___ Provided information
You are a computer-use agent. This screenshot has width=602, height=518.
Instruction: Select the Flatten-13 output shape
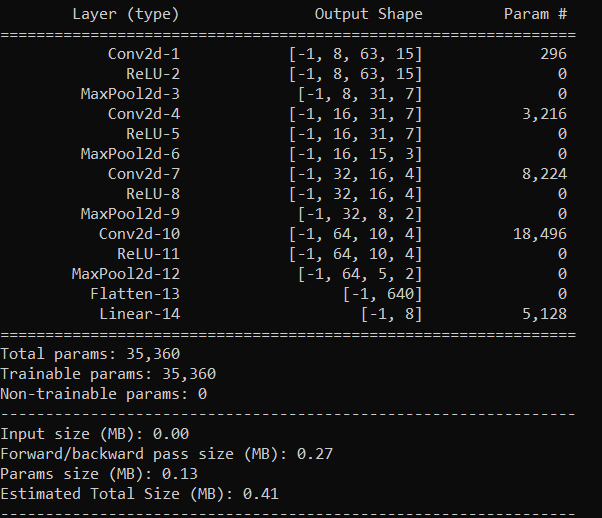tap(382, 294)
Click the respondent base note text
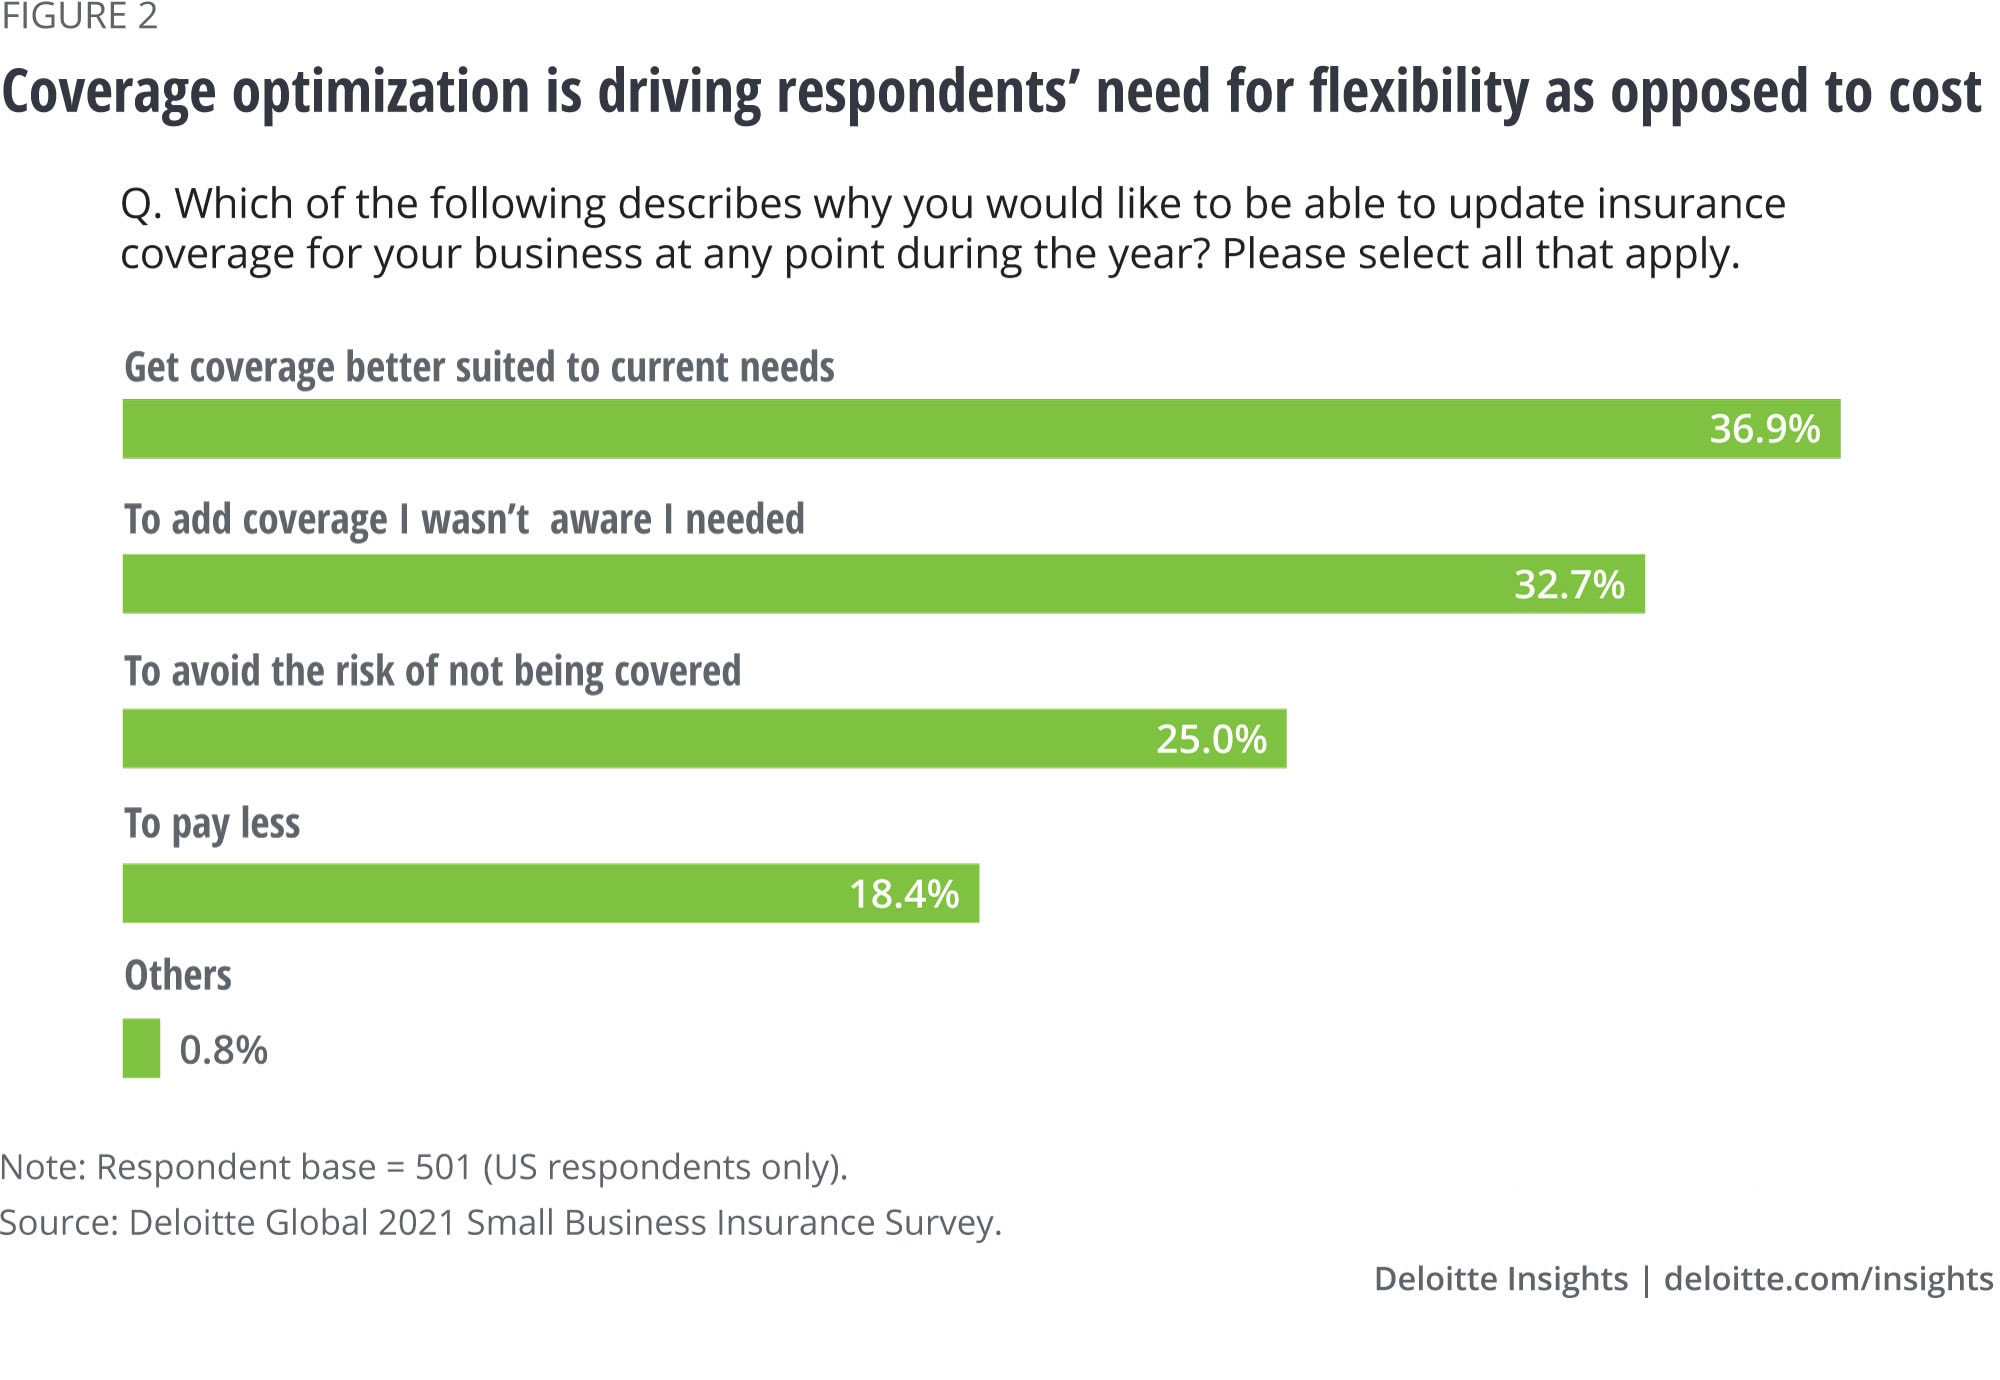Screen dimensions: 2000x1380 (x=424, y=1167)
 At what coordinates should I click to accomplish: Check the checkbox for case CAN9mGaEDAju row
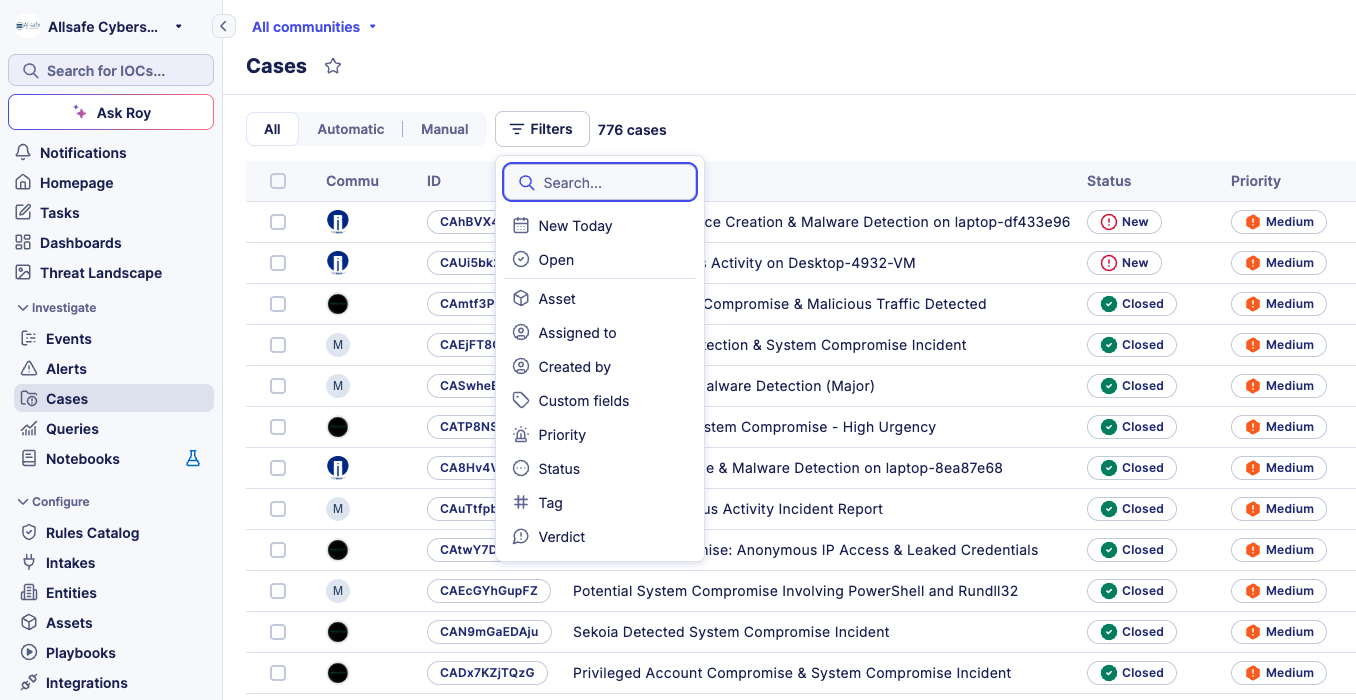[x=277, y=631]
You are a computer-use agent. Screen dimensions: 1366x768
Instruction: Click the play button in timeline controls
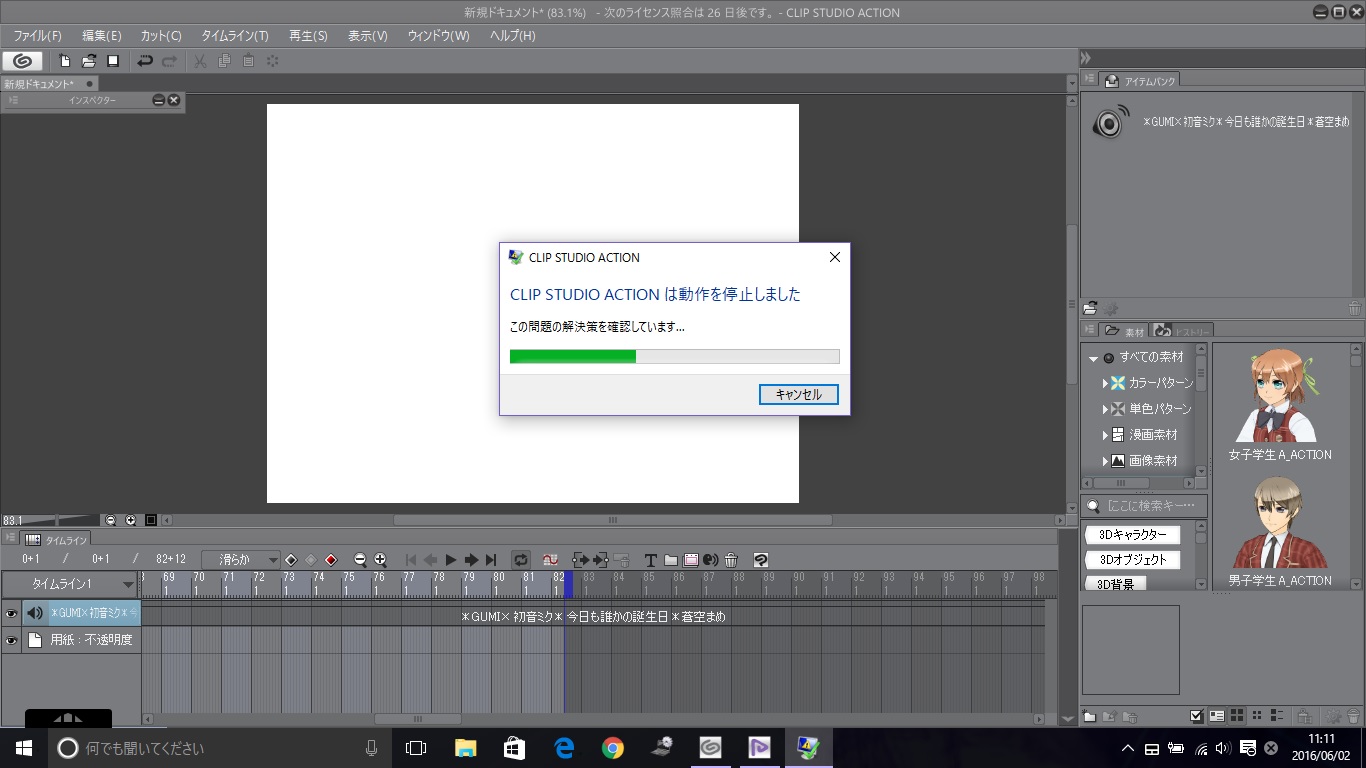(451, 560)
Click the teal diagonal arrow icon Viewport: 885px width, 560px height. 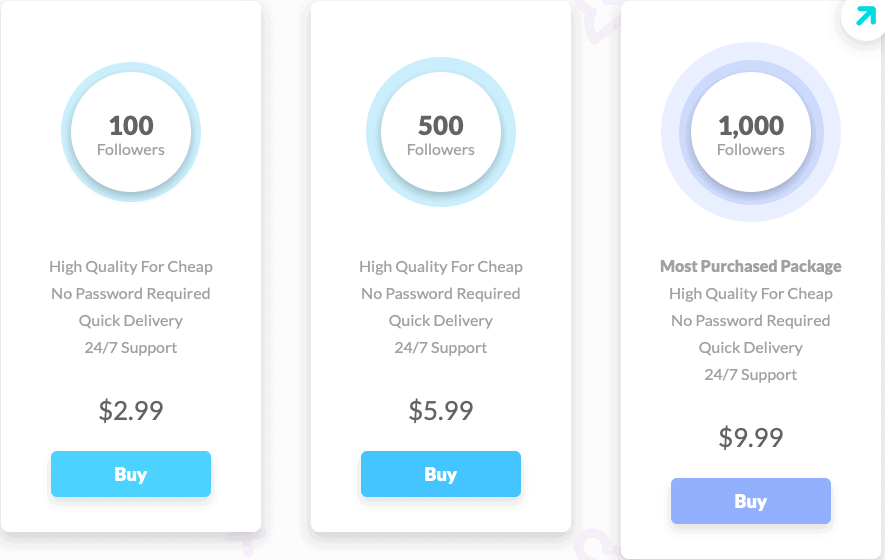point(865,16)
______
### The problem
Nothing but a number should be returned: how many lines of the listing include "agent".

### Solution for this task
2